Jenny Firman - Battling sea sickness

Running time
1 min 18 sec
Date made
Place made
Australia
Copyright
Department of Veterans' Affairs

Transcript

I get quite seasick and I would just have to take medication and I remember a particularly rough crossing across the bottom of Australia, the Great Australian Bight, where I think three quarters of the ship was sick. And I was sick and I'd be told, "You have to go and see so-and-so", and they'd be three decks down and I'd almost have to lie on the bed beside them when I got there to stop vomiting and I'd see them and fortunately my medic, my chief medic, petty officer medic, rather, at the time, he didn't get seasick.

So he could come with me and I'd say, "Give them this". And then I'd have to sort of get my way back up to the sick bay again ... And not everybody suffers it but the rougher it is, more and more people suffer it ... It's one of those things you often get a bit more used to it as you are at sea.
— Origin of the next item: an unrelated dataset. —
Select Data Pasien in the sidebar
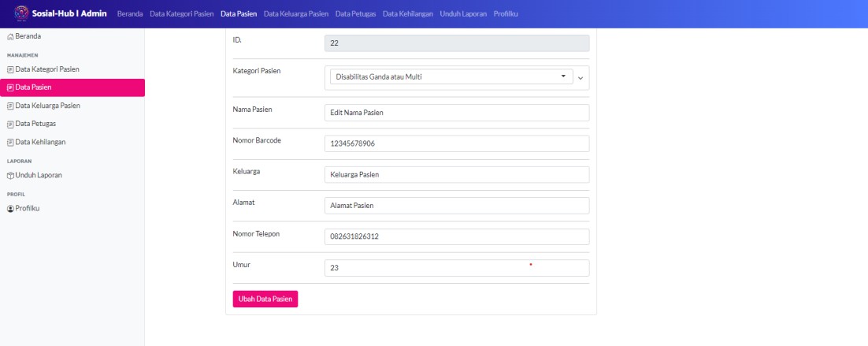The height and width of the screenshot is (346, 868). 72,87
So it's often worse for the first two or three days, then it improves.

That particular ship did a lot of weekly running, meaning we would be at sea for a week and then we'd come into port, which was probably the worst combination because you'd just get used to it and then come back into port and then you'd sort of have to get used to it again each week. But, you know, in calmer waters, it was fun. It was really when it was rougher.